Plaintiff, an inmate at the Santa Clara County Jail, filed this pro se civil rights complaint under 42 U.S.C. § 1983 claiming that he was disciplined in retaliation for pursuing complaints. The complaint was dismissed with leave to amend, and he filed a timely amended complaint. For the reasons discussed below, certain claims in the amended complaint are dismissed because they are not cognizable, while other claims are cognizable and the amended complaint is ordered served on certain defendants.
STANDARD OF REVIEW
Federal courts must engage in a preliminary screening of cases in which prisoners seek redress from a governmental entity or officer or employee of a governmental entity. dismiss any claims which are frivolous, malicious, fail to state a claim upon which relief may be granted, or seek monetary relief from a defendant who is immune from such relief.
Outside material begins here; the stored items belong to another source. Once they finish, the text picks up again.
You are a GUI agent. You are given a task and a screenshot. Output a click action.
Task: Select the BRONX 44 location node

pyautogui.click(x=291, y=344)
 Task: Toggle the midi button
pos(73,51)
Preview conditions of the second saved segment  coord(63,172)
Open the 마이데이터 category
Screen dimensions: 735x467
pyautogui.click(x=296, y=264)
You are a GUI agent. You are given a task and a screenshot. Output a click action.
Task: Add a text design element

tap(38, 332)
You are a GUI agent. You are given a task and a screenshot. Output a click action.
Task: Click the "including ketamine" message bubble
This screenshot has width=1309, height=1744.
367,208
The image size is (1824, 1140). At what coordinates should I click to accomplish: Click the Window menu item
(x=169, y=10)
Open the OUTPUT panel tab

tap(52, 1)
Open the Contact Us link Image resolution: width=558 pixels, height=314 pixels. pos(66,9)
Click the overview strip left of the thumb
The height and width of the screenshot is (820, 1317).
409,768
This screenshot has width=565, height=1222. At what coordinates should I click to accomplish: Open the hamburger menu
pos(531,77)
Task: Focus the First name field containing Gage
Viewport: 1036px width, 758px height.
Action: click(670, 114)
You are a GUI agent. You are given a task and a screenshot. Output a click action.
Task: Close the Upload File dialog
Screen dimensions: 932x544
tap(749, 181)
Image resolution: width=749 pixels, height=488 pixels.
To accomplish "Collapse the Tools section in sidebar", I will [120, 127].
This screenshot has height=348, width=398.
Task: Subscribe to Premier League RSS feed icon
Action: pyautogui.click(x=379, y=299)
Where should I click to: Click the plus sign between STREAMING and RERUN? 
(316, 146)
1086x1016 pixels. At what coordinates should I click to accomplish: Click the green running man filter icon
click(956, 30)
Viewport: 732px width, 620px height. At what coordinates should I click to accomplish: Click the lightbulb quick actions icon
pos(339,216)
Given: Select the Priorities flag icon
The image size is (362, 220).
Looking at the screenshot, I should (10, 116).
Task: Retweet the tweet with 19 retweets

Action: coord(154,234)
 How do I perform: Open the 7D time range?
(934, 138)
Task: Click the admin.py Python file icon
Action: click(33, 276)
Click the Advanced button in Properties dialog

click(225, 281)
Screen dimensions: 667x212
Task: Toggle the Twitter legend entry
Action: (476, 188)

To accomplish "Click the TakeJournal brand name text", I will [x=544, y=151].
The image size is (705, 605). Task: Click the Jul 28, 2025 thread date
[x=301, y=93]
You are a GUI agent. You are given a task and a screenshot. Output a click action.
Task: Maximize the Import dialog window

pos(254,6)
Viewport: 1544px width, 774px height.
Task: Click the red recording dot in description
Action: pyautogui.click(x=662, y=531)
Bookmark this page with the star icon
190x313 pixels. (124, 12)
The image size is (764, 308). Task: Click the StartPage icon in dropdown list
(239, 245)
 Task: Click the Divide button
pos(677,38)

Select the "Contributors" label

Id. at 1915A(b)(1), (2). Pro se pleadings must be liberally construed. Balistreri v. Pacifica Police Dep't, 901 F.2d 696, 699 (9th Cir. 1990).
Federal Rule of Civil Procedure 8(a)(2) requires only "a short and plain statement of the claim showing that the pleader is entitled to relief." "Specific facts are not necessary; the statement need only "give the defendant fair notice of what the.... claim is and the grounds upon which it rests."'" Erickson v. Pardus, 127 S.Ct. 2197, 2200 (2007) (citations omitted). Although in order to state a claim a complaint "does not need detailed factual allegations, ... a plaintiff's obligation to provide the grounds of his entitle[ment] to relief' requires more than labels and conclusions, and a formulaic recitation of the elements of a cause of action will not do.... Factual allegations must be enough to raise a right to relief above the speculative level." Bell Atlantic Corp. v. Twombly, 127 S.Ct. 1955, 1964-65 (2007) (citations omitted). A complaint must proffer "enough facts to state a claim for relief that is plausible on its face." Id. at 1974. Pro se pleadings must be liberally construed. Balistreri v. Pacifica Police Dep't, 901 F.2d 696, 699 (9th Cir. 1990).
To state a claim under 42 U.S.C. § 1983, a plaintiff must allege two elements: (1) that a right secured by the Constitution or laws of the United States was violated, and (2) that the alleged violation was committed by a person acting under the color of state law. West v. Atkins, 487 U.S. 42, 48 (1988).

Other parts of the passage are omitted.